10. Making Snow Angels

A childhood favorite for people too inept or drained of physical and emotional energy to make a snowman. This activity is fun but entirely contingent on whether the weather hasn’t been fucked enough by climate change to actually snow this year. So check the forecast, otherwise being greeted by green grass and 65 degree weather in the middle of January will send you on a climate-change fueled doom spiral.

9. Shop At A Winter Village

A little retail therapy could be helpful when you haven’t gotten off the couch since starting your tenth rewatch of “Gilmore Girls” at the beginning of November. Buying little trinkets and handmade gifts from local artisans will make you feel good for a while, but if you linger at the stalls one of the shop owners might try to convince you that the best way to fix your seasonal depression is rose quartz and patchouli oil.

8. Ice Sculpting

Treat a hunk of ice to the “Texas Chainsaw Massacre” treatment and release some of your emotions in a healthy way.
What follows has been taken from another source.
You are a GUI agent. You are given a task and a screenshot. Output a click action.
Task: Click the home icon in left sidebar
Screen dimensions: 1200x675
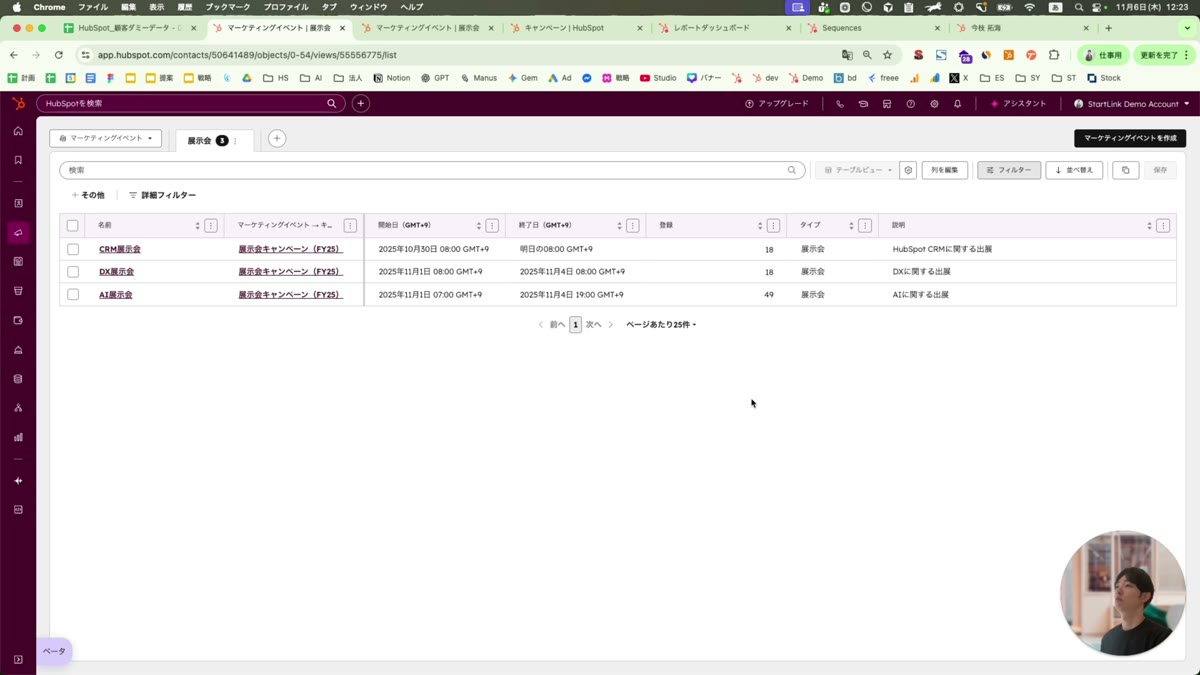(18, 131)
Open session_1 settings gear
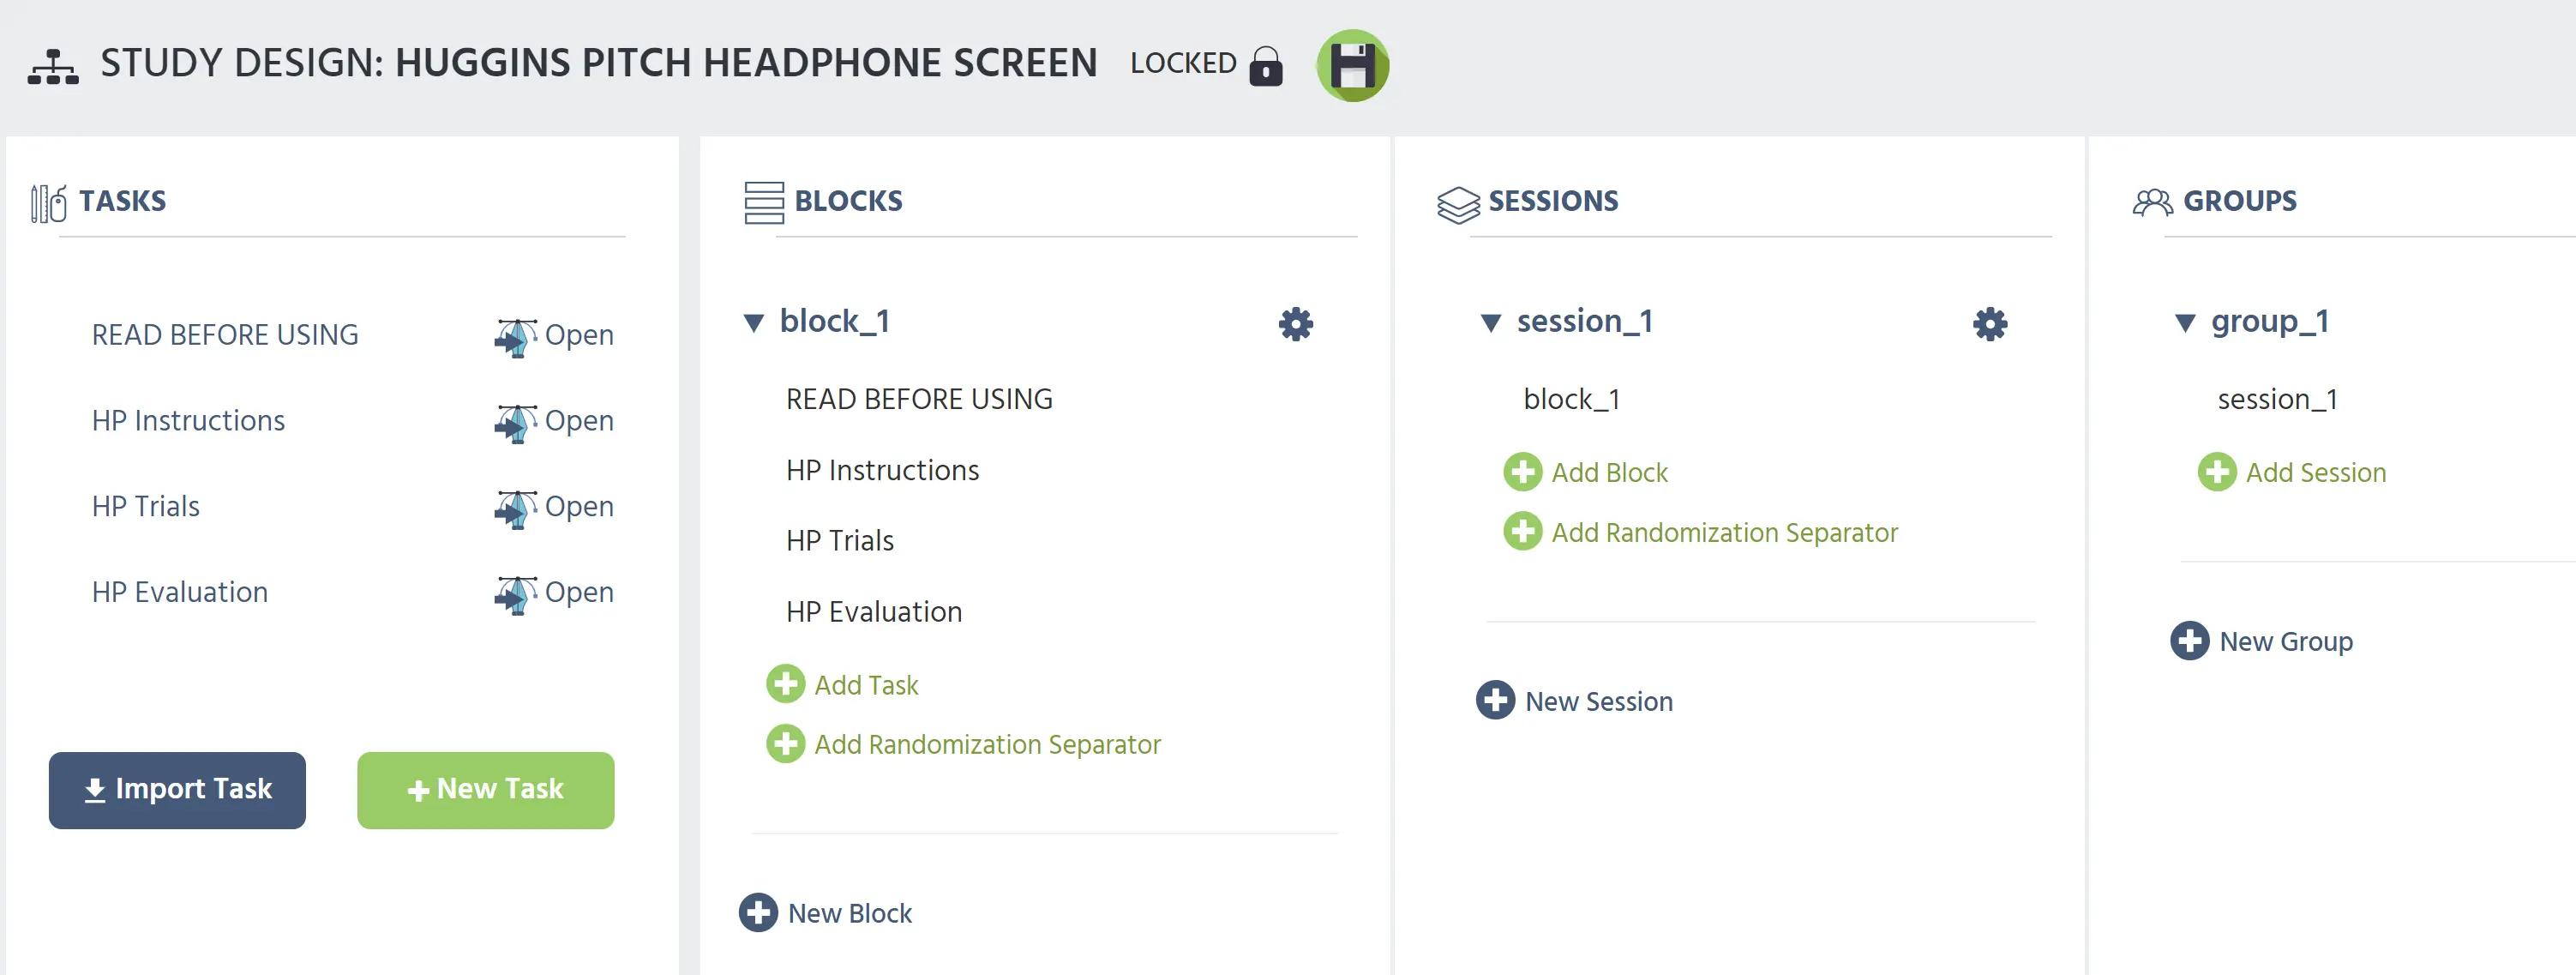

Take a class to learn this skill and you’ll be able to get out of the house and have interaction with another human being at least once this season. No one will be able to tell if that smell is coming from the human-shaped pile of dirty sweaters in the back of the room or the gasoline.

7. Building A Snowman

This classic winter activity is perfect for anyone looking for a friend they can never annoy or piss off. Steer clear of any magical top hats or reincarnated souls of dead fathers so you can complain and ask the man of snow if he’s mad at you all you want.

6. Snowball Fight

Do you ever just want to lose your fucking mind and take all your rage, aggression and sadness out on unsuspecting friends and family? Have a snowball fight! Easily direct all your feelings into emerging victorious and people will never suspect you nearly blinded your sister because you’re jealous of her perfect life, career, and husband.

5. Sledding

Put on a bunch of extra layers to keep yourself warm and conceal the crust under your arms for this classic winter activity. As long as no one sits behind you on the sled, you’ll be moving too fast for anyone to know that all motivation, joy, and hope left your body the day the sun started to set at 4:30 p.m.

4. Watch the Ball Drop in Times Square on New Year’s Eve

Ring in the New Year with this classic celebration! With a glittering disco ball pole dancing toward midnight as a distraction, literally no one will notice you descending deeper into a depressive episode with each second closer to midnight. But once the confetti falls, you won’t even be able to remember that you’re one year closer to your death. Maybe you’ll even get a smooch!

3. Join A Hockey Team

A group of sweaty, smelly people meeting up once a week to beat the shit out of each other in the name of sportsmanship? You’ll fit right in. They might even ask you to grab a beer or 15 after the game, which means someone won’t be drinking alone in their cold, dark apartment for the sixth night in a row.

2. Ice Fishing

Solitary. Remote. Stinky. All the things that you already are in this freezing march towards spring. Might as well use some of that time you’re spending alone and do something that can give you a modicum of tangible success. And let’s not forget you need a new profile picture for your dating app profile once the ground finally thaws.

1. Attend SantaCon

Surround yourself with a crowd of people who also smell like booze, piss, shit and vomit. When you start crying after witnessing three Santa Clauses projectile vomit into the street making you realize that your childhood is dead, everyone else will be too shit-faced to even notice. Bonus points if you get too drunk to remember the breakdown the next day.